What you have to do
For every entry, reproduce the wording exactly and omit any image it holds.

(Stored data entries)
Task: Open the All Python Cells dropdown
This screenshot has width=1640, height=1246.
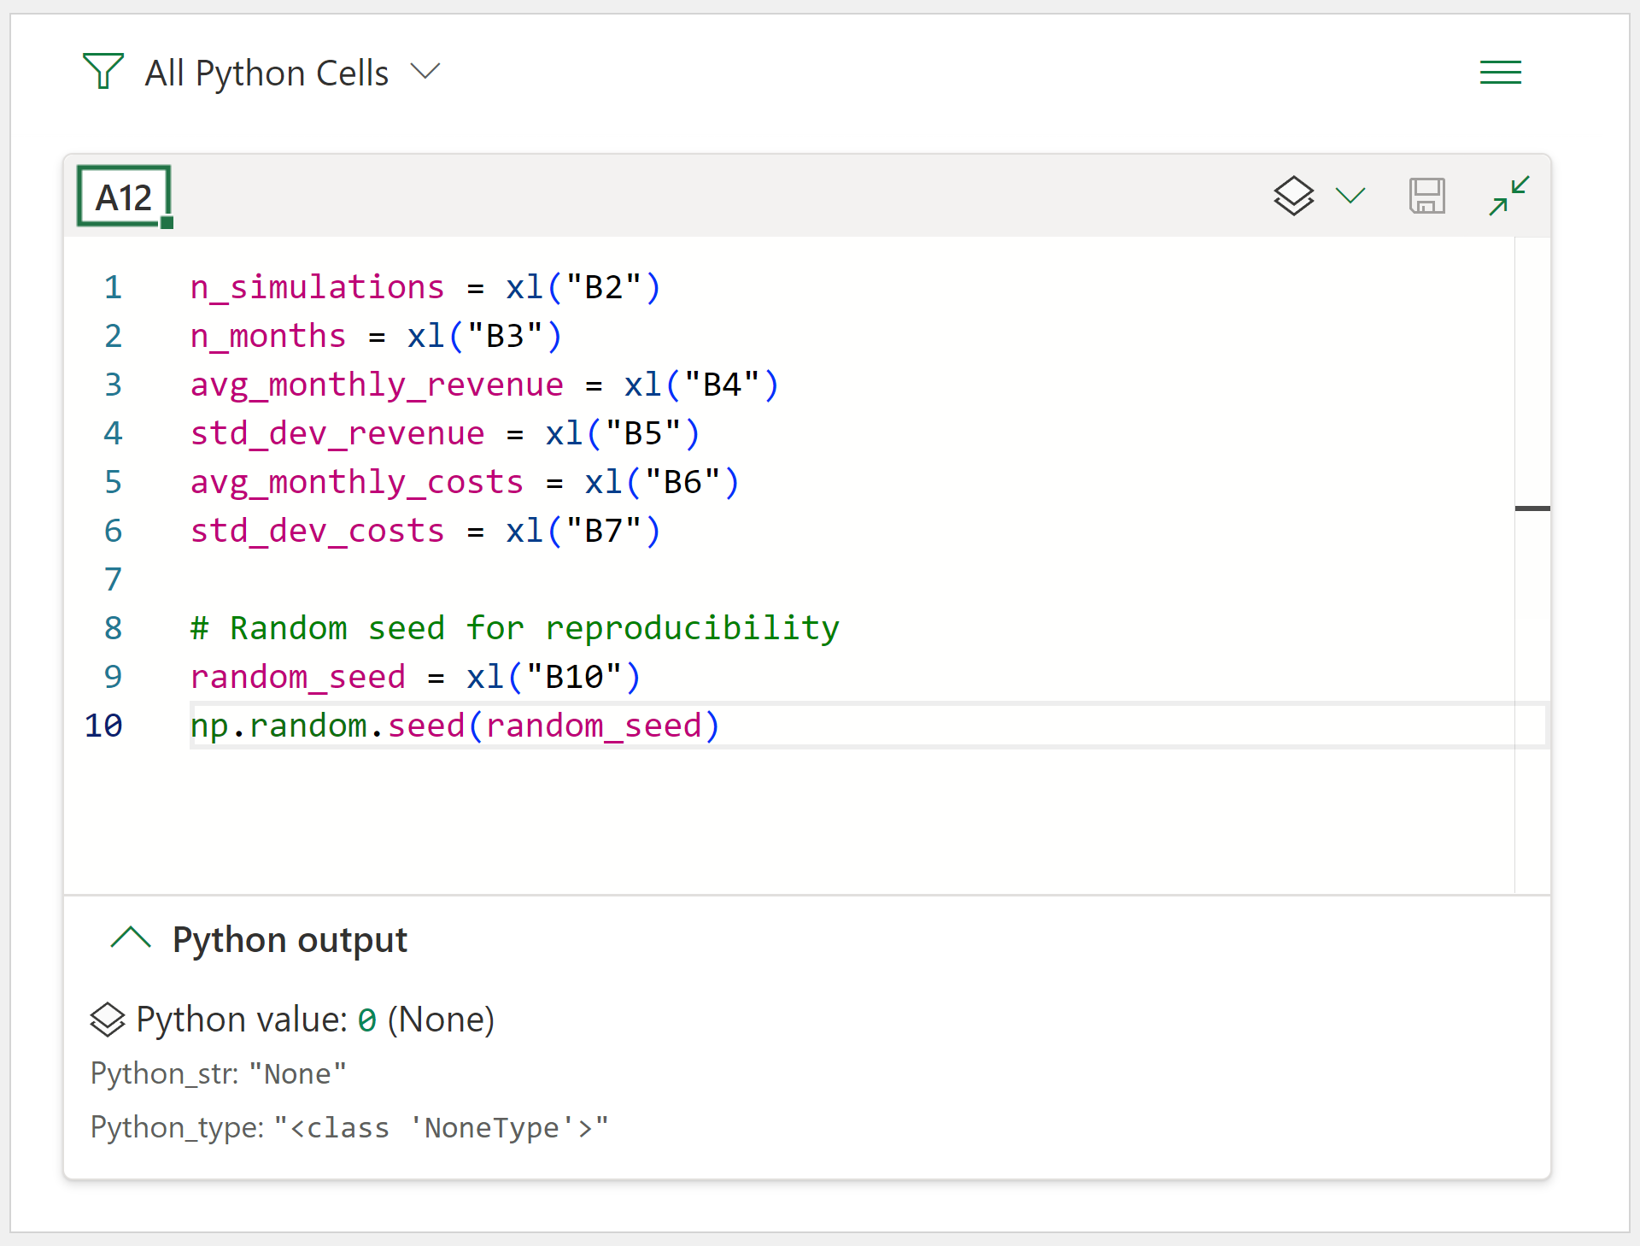Action: [425, 72]
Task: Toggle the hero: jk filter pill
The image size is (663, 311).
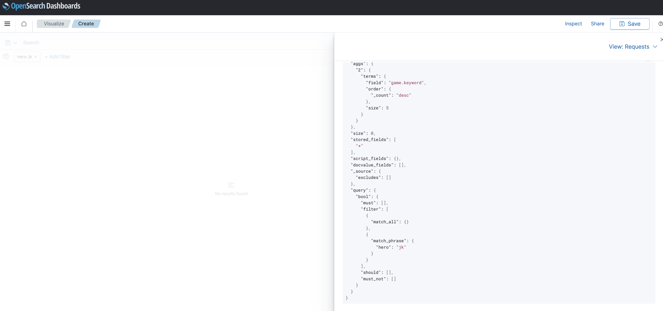Action: (x=24, y=57)
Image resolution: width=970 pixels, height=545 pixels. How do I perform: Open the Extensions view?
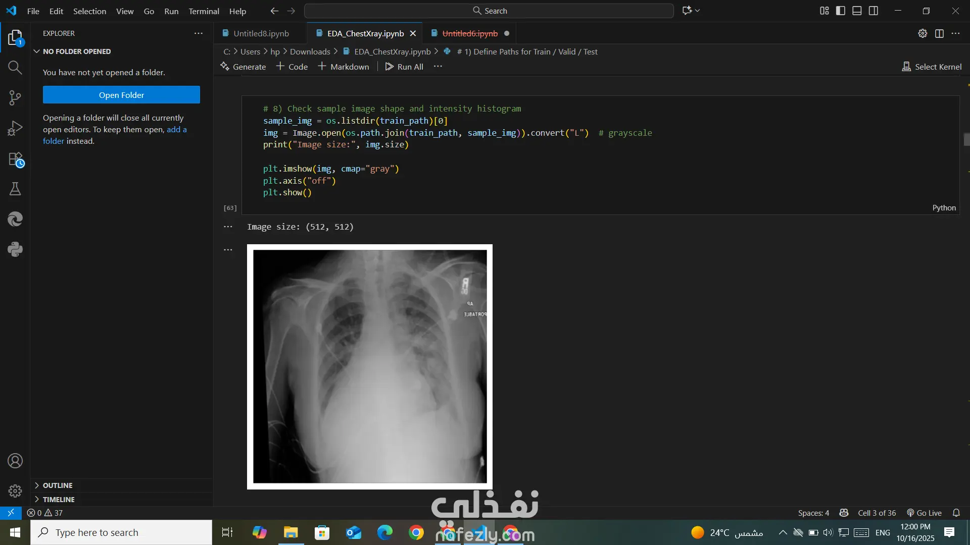click(x=16, y=159)
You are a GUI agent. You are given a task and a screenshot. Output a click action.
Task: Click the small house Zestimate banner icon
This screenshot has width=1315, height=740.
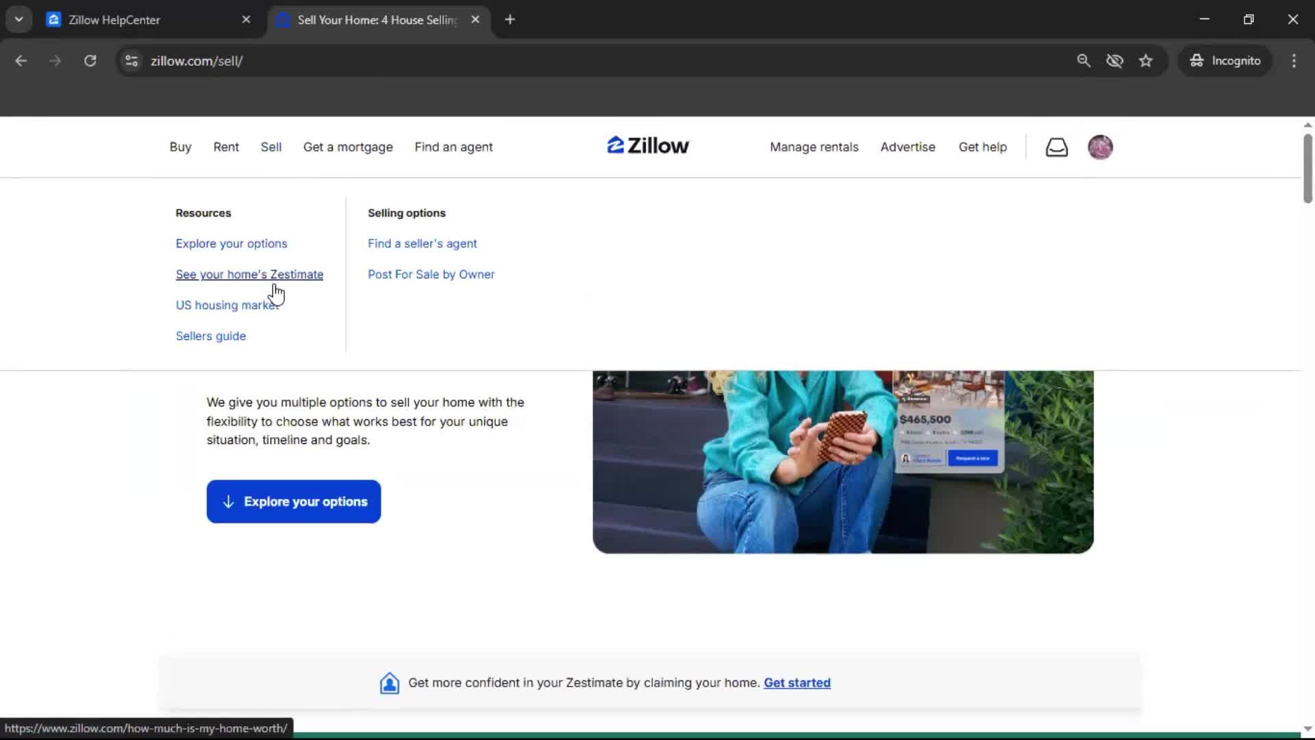point(389,682)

Task response
Task: Open the All Python Cells dropdown
This screenshot has width=1640, height=1246.
Action: [425, 72]
Task: Toggle the hero: jk filter pill
The image size is (663, 311).
Action: (x=24, y=57)
Image resolution: width=970 pixels, height=545 pixels. How do I perform: Open the Extensions view?
click(x=16, y=159)
You are a GUI agent. You are given a task and a screenshot. Output a click action.
Task: Click the small house Zestimate banner icon
This screenshot has width=1315, height=740.
point(389,682)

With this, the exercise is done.